- _Work to be completed_: Could you transcribe every record below exactly, leaving out the pictures?

════════════════

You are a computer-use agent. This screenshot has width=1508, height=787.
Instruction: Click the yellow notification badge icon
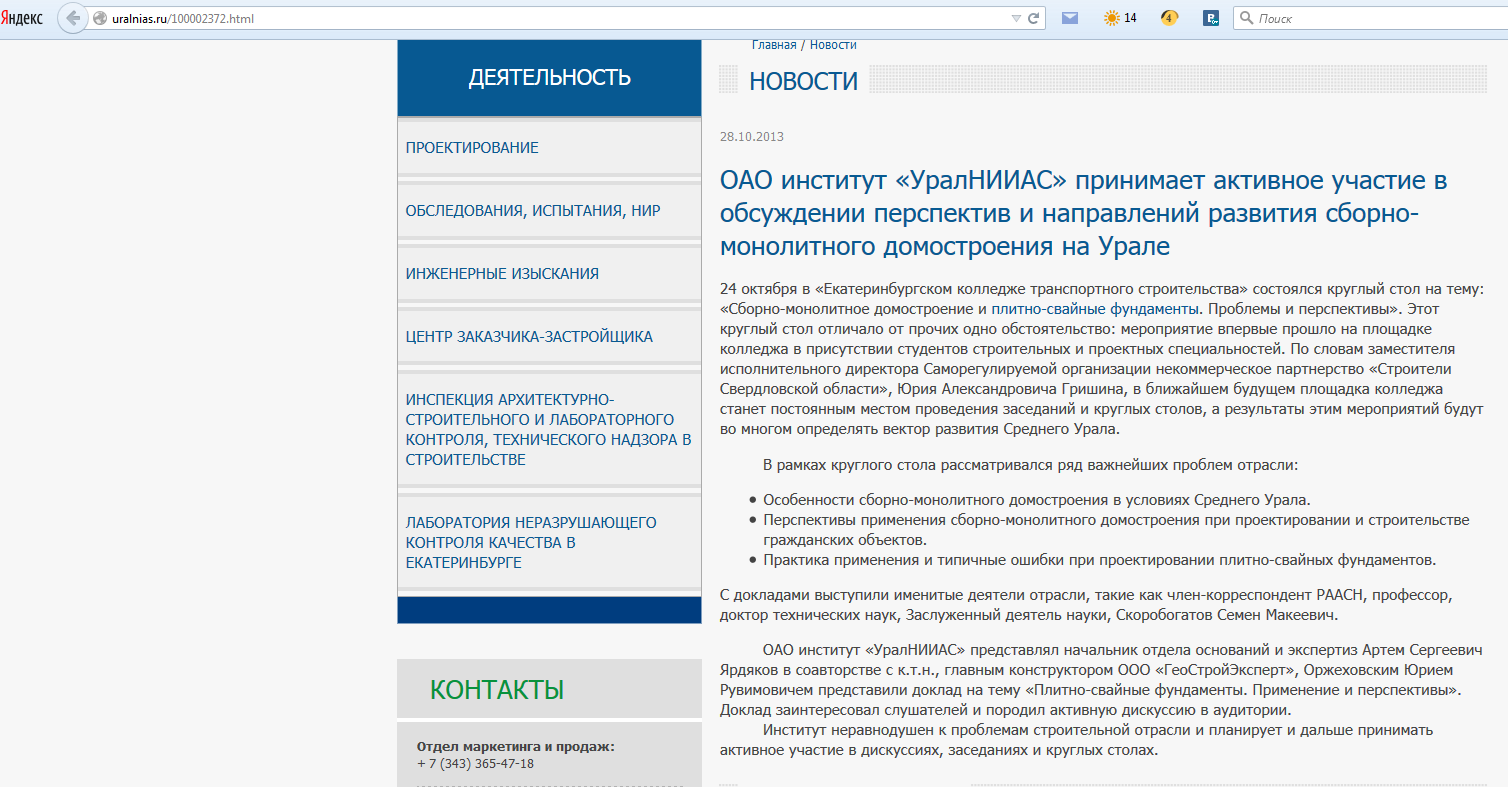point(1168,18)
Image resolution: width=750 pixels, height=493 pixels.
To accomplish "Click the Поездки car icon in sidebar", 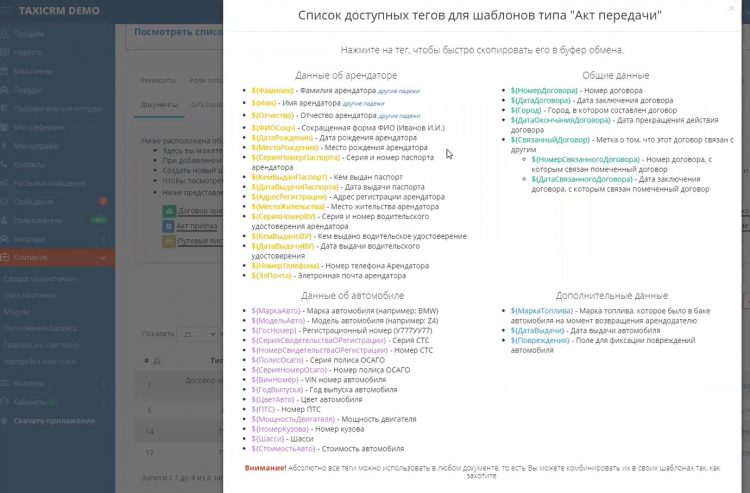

════════════════

- _Task response_:
You are a computer-use agent. This screenshot has width=1508, height=787.
Instruction: Click the yellow notification badge icon
point(1168,18)
Image resolution: width=750 pixels, height=493 pixels.
To accomplish "Click the Поездки car icon in sidebar", 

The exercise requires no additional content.